- Opening Delimiter -
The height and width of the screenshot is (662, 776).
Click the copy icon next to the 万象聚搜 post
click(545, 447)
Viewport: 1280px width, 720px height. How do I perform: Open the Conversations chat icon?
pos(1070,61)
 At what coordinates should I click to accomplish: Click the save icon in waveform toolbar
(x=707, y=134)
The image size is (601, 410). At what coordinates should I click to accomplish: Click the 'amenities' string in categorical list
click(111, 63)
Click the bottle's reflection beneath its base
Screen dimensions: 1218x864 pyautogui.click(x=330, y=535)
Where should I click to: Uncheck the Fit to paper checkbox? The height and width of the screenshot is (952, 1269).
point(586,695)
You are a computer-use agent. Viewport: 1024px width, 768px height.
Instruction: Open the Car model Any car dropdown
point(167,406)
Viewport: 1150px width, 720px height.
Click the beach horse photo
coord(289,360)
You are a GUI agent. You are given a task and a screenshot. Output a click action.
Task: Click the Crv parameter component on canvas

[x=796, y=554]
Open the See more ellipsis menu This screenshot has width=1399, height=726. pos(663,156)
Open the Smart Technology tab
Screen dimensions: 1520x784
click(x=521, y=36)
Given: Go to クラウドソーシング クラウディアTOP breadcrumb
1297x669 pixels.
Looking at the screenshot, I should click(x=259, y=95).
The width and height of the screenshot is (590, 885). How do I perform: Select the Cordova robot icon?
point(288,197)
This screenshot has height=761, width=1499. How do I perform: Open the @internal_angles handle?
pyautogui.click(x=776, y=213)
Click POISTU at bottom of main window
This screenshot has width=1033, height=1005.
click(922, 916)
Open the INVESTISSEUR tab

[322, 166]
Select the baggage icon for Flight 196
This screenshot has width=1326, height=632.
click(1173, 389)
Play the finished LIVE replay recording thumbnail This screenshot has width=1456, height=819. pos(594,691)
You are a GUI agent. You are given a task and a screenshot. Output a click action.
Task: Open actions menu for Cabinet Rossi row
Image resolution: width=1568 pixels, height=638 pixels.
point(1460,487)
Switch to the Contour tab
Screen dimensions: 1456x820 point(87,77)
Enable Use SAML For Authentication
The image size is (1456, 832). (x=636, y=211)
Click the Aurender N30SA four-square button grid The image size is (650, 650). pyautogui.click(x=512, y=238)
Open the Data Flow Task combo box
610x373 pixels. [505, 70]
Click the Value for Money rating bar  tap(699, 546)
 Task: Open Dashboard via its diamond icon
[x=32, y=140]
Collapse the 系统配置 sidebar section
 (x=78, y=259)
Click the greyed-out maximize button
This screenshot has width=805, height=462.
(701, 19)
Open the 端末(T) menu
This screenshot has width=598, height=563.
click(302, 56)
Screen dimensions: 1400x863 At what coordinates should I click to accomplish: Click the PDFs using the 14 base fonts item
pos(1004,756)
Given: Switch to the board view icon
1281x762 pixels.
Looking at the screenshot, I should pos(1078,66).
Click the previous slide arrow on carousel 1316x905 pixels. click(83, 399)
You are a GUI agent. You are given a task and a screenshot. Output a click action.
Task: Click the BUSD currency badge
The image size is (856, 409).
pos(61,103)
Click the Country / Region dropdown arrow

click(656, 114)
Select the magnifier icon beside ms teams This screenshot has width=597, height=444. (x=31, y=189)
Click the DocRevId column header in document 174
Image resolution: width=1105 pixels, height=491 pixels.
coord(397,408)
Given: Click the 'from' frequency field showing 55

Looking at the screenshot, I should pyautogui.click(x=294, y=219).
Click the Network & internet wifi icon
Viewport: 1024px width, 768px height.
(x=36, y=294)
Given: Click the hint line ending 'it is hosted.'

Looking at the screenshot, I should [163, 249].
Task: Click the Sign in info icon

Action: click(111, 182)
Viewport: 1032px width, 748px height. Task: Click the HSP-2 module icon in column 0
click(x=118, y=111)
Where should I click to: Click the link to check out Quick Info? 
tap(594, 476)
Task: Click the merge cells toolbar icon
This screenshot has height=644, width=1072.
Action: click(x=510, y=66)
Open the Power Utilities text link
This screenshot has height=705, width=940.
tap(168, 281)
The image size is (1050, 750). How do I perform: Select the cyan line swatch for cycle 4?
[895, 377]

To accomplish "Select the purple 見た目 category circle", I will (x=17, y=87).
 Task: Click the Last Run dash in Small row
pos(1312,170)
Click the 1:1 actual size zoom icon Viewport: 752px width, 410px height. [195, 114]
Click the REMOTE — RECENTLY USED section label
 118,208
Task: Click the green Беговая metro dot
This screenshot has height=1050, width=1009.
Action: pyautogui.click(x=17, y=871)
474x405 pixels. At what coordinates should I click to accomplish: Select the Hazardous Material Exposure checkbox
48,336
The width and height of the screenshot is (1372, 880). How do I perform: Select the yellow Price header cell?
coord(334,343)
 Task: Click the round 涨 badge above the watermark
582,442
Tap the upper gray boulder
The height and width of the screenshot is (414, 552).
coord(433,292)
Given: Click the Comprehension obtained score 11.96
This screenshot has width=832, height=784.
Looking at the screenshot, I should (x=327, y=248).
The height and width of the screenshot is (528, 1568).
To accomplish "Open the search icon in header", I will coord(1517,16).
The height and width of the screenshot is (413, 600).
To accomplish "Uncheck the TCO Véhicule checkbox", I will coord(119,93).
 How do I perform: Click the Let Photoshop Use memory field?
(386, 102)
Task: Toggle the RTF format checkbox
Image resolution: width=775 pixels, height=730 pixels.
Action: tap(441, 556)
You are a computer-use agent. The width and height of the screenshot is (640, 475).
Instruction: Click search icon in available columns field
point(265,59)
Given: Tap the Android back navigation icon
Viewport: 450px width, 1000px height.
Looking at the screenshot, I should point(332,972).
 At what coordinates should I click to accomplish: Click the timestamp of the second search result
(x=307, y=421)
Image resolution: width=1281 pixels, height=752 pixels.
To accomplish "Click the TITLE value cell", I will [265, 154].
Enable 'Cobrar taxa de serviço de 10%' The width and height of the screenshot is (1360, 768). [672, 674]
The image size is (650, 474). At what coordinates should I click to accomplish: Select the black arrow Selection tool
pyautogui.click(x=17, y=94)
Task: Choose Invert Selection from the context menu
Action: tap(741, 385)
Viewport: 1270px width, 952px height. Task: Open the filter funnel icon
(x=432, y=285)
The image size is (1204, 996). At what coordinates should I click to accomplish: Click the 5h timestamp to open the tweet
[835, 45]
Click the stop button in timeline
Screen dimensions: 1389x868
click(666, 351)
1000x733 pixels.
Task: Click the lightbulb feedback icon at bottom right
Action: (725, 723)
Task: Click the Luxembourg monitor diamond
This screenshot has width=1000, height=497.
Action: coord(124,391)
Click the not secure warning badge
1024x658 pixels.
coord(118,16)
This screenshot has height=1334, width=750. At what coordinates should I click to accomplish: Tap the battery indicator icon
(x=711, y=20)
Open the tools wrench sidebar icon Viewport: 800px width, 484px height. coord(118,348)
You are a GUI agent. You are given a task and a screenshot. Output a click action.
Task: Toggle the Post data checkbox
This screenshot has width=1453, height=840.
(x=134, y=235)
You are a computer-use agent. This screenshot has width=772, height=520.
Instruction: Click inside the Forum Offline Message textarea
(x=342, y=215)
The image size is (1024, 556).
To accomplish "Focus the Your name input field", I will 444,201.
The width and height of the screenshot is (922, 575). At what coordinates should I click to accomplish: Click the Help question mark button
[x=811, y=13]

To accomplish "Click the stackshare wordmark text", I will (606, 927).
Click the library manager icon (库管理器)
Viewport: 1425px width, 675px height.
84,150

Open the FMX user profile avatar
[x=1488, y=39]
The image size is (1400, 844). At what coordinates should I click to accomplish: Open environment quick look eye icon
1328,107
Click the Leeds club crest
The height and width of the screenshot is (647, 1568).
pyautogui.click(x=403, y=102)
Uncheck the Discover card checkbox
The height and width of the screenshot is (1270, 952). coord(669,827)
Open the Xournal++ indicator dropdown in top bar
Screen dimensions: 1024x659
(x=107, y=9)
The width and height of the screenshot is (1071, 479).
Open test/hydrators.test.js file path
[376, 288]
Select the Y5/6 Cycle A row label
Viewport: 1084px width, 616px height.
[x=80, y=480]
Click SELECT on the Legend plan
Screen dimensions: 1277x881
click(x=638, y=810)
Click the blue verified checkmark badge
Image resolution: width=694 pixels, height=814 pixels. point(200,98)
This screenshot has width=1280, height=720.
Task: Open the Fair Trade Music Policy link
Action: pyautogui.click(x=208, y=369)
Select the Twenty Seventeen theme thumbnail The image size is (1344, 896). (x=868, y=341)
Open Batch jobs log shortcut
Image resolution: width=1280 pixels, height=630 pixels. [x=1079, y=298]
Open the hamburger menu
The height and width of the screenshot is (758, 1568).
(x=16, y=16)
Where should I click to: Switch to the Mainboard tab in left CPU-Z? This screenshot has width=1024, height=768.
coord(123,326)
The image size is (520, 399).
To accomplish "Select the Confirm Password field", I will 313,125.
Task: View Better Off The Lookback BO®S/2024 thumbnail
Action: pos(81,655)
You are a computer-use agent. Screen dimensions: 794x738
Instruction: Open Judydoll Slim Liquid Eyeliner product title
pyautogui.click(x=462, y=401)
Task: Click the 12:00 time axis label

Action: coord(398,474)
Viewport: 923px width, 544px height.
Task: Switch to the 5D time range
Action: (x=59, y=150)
- Closing Delimiter -
Your answer must be the lines above from the one containing "Where should I click to: Uncheck" to the one containing "Click the Value", both included, restated word for word.

TASK RESPONSE.
Where should I click to: Uncheck the Fit to paper checkbox? The height and width of the screenshot is (952, 1269).
point(586,695)
You are a computer-use agent. Viewport: 1024px width, 768px height.
Instruction: Open the Car model Any car dropdown
point(167,406)
Viewport: 1150px width, 720px height.
Click the beach horse photo
coord(289,360)
You are a GUI agent. You are given a task and a screenshot. Output a click action.
Task: Click the Crv parameter component on canvas

[x=796, y=554]
Open the See more ellipsis menu This screenshot has width=1399, height=726. pos(663,156)
Open the Smart Technology tab
Screen dimensions: 1520x784
click(x=521, y=36)
Given: Go to クラウドソーシング クラウディアTOP breadcrumb
1297x669 pixels.
Looking at the screenshot, I should click(x=259, y=95).
The width and height of the screenshot is (590, 885). How do I perform: Select the Cordova robot icon?
point(288,197)
This screenshot has height=761, width=1499. How do I perform: Open the @internal_angles handle?
pyautogui.click(x=776, y=213)
Click POISTU at bottom of main window
This screenshot has width=1033, height=1005.
click(922, 916)
Open the INVESTISSEUR tab

[322, 166]
Select the baggage icon for Flight 196
This screenshot has width=1326, height=632.
click(1173, 389)
Play the finished LIVE replay recording thumbnail This screenshot has width=1456, height=819. pos(594,691)
You are a GUI agent. You are given a task and a screenshot. Output a click action.
Task: Open actions menu for Cabinet Rossi row
Image resolution: width=1568 pixels, height=638 pixels.
point(1460,487)
Switch to the Contour tab
Screen dimensions: 1456x820 point(87,77)
Enable Use SAML For Authentication
The image size is (1456, 832). (x=636, y=211)
Click the Aurender N30SA four-square button grid The image size is (650, 650). pyautogui.click(x=512, y=238)
Open the Data Flow Task combo box
610x373 pixels. [505, 70]
Click the Value for Money rating bar  tap(699, 546)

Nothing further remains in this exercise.